(Collected data)

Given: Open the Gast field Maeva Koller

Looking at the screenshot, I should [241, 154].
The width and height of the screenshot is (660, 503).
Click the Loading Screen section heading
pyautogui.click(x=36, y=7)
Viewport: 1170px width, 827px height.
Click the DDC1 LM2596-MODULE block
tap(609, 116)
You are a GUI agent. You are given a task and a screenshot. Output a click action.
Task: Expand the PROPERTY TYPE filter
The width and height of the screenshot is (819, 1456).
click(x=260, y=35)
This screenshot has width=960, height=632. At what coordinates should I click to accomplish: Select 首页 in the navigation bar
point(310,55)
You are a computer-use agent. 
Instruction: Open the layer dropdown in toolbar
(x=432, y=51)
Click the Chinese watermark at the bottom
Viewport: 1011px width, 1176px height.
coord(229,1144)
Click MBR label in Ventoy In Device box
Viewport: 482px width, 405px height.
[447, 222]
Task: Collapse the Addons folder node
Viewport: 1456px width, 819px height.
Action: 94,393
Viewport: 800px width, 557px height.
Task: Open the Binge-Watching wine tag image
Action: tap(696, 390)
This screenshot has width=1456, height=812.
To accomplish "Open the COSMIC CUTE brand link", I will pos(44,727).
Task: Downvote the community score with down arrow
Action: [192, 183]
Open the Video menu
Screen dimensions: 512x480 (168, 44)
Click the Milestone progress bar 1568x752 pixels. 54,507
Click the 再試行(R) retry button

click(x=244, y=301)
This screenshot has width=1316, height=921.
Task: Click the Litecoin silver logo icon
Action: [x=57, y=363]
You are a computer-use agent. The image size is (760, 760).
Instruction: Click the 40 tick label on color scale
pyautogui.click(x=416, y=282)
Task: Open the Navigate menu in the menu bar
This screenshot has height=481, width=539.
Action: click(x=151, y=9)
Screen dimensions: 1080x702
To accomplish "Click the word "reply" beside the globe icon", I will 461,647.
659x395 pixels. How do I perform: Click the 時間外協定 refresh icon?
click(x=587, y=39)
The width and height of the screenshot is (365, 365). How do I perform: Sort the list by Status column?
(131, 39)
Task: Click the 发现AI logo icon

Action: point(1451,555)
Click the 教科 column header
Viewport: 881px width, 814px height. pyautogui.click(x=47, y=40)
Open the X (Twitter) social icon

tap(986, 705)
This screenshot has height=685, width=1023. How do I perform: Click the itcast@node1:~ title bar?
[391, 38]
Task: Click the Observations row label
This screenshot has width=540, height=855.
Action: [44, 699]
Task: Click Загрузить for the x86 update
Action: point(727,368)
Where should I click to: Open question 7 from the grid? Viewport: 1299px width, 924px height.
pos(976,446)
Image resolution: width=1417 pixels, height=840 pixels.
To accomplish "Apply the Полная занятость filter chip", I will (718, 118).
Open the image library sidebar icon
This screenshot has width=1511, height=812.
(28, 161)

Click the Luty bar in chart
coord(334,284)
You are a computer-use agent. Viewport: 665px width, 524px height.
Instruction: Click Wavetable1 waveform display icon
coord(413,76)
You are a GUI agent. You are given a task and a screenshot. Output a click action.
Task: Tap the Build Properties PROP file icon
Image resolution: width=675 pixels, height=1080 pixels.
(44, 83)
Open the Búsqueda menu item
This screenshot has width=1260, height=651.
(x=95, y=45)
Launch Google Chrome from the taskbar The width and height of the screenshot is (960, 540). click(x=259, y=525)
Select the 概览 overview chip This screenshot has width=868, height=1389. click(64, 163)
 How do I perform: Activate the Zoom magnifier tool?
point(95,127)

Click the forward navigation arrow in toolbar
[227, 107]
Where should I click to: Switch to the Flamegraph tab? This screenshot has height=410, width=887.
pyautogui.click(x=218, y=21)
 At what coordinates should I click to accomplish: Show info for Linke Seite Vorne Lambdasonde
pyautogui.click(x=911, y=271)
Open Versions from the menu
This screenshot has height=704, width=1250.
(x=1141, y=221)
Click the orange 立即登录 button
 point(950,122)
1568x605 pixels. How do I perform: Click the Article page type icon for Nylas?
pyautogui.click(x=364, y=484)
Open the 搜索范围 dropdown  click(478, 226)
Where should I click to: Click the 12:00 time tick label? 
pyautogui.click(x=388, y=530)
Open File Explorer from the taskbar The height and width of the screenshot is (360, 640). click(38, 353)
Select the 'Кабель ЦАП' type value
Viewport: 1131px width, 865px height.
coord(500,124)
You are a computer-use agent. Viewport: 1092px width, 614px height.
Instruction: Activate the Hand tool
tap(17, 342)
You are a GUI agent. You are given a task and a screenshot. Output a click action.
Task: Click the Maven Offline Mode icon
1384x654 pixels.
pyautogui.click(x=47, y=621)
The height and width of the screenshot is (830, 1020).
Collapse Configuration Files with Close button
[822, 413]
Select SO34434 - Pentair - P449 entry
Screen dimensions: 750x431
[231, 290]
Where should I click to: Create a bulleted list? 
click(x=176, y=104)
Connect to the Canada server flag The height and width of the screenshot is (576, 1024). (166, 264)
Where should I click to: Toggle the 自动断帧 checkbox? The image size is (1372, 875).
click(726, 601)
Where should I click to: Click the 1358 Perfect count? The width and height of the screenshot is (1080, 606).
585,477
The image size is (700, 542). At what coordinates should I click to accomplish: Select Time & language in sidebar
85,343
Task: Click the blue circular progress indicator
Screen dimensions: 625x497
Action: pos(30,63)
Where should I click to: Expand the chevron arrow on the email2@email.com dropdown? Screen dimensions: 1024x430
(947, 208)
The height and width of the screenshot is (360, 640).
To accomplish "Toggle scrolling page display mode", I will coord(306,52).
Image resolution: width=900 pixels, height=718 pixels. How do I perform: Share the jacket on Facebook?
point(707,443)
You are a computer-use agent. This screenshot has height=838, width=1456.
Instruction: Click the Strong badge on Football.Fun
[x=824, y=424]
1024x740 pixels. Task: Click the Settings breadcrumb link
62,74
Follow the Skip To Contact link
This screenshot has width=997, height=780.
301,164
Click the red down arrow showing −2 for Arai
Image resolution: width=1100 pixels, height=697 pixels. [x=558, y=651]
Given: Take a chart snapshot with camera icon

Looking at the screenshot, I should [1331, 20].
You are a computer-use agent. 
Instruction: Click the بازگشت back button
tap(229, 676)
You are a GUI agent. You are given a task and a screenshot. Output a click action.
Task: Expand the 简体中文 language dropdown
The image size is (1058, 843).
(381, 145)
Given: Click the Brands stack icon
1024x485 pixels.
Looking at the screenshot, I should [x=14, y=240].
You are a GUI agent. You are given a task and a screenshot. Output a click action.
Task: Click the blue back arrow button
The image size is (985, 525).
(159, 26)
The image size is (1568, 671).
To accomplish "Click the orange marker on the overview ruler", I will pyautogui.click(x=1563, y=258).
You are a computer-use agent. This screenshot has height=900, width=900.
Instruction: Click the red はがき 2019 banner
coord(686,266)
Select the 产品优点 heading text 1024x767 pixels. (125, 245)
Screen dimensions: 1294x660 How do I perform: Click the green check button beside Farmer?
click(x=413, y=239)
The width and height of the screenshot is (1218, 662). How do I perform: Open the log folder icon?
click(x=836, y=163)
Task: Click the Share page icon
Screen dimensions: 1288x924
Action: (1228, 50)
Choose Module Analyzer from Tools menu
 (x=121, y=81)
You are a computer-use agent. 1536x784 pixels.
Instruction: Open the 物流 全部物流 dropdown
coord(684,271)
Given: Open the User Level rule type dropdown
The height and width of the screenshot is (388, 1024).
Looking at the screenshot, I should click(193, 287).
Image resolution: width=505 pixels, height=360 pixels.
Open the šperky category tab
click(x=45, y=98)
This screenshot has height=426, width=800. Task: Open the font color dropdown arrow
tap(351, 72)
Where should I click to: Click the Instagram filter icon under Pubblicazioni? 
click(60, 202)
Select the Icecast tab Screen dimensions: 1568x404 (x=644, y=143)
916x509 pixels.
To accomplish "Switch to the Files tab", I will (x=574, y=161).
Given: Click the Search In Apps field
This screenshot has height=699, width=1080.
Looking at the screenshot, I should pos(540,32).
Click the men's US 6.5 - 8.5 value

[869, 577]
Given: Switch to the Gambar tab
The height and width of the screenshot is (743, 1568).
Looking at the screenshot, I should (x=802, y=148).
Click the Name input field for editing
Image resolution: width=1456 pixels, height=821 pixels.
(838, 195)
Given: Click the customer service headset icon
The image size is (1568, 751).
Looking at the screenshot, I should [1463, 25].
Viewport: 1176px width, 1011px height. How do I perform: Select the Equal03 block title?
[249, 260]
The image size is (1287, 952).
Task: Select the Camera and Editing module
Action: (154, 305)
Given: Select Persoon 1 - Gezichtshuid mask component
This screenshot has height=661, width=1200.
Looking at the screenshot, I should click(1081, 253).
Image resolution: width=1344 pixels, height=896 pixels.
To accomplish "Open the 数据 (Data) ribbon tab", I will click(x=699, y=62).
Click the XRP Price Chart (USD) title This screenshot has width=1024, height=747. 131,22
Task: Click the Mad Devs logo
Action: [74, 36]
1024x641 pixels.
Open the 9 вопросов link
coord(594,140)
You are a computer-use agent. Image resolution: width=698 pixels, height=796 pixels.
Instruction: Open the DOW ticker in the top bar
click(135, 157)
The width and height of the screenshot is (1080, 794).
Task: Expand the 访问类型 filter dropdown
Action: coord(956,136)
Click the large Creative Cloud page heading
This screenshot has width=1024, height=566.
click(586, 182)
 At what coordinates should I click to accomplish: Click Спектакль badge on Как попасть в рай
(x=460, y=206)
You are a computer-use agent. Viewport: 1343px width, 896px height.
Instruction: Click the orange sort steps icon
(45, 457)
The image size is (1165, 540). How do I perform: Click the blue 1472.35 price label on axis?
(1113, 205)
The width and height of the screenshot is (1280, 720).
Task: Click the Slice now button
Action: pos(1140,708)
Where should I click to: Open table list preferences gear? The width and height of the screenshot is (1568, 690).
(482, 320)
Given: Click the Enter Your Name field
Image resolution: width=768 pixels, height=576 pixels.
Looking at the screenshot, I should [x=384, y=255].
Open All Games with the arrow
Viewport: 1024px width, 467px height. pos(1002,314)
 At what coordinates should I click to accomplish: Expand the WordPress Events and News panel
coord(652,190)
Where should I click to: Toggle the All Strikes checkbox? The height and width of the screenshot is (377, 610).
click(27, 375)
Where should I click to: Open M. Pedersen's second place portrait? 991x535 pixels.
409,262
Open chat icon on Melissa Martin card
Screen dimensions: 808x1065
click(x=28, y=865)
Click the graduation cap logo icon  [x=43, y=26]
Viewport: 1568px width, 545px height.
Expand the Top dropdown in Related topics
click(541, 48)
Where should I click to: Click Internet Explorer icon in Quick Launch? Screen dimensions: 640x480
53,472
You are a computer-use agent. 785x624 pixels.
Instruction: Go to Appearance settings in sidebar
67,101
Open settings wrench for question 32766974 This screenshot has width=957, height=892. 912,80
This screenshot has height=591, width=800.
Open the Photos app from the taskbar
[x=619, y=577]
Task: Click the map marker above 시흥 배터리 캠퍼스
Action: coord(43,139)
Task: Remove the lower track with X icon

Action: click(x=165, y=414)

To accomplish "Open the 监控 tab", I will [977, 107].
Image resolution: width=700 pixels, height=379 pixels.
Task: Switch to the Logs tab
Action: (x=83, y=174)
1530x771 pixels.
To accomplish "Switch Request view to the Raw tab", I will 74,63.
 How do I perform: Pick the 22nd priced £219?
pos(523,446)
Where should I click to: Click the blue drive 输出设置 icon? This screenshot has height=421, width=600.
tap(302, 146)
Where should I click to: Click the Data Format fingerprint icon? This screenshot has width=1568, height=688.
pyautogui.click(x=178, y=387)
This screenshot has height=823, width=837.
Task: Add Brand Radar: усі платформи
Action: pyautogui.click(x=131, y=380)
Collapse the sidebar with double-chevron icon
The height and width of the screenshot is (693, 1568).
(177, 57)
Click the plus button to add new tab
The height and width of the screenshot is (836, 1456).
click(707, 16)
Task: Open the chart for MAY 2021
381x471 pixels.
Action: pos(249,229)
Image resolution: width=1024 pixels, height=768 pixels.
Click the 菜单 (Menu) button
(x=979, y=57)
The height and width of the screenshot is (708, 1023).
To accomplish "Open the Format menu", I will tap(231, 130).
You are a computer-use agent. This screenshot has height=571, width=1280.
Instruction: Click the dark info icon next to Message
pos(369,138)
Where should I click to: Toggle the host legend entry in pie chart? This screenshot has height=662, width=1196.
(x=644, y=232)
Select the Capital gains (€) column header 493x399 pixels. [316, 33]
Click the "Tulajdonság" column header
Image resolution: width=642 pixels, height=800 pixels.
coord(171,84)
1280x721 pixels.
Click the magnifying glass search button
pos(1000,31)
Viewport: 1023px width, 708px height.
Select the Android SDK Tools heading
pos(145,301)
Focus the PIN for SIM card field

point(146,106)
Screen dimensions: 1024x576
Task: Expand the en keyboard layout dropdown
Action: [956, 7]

HOW TO COMPLETE THIS TASK
Please, from the entries above, set down exactly the lines from the one containing "The height and width of the screenshot is (743, 1568)." through the one containing "Click the large Creative Cloud page heading", and only those.

EXPECTED OUTPUT
The height and width of the screenshot is (743, 1568).
Looking at the screenshot, I should (x=802, y=148).
Click the Name input field for editing
Image resolution: width=1456 pixels, height=821 pixels.
(838, 195)
Given: Click the customer service headset icon
The image size is (1568, 751).
Looking at the screenshot, I should [1463, 25].
Viewport: 1176px width, 1011px height. How do I perform: Select the Equal03 block title?
[249, 260]
The image size is (1287, 952).
Task: Select the Camera and Editing module
Action: (154, 305)
Given: Select Persoon 1 - Gezichtshuid mask component
This screenshot has height=661, width=1200.
Looking at the screenshot, I should click(1081, 253).
Image resolution: width=1344 pixels, height=896 pixels.
To accomplish "Open the 数据 (Data) ribbon tab", I will click(x=699, y=62).
Click the XRP Price Chart (USD) title This screenshot has width=1024, height=747. 131,22
Task: Click the Mad Devs logo
Action: [74, 36]
1024x641 pixels.
Open the 9 вопросов link
coord(594,140)
You are a computer-use agent. Image resolution: width=698 pixels, height=796 pixels.
Instruction: Open the DOW ticker in the top bar
click(135, 157)
The width and height of the screenshot is (1080, 794).
Task: Expand the 访问类型 filter dropdown
Action: coord(956,136)
Click the large Creative Cloud page heading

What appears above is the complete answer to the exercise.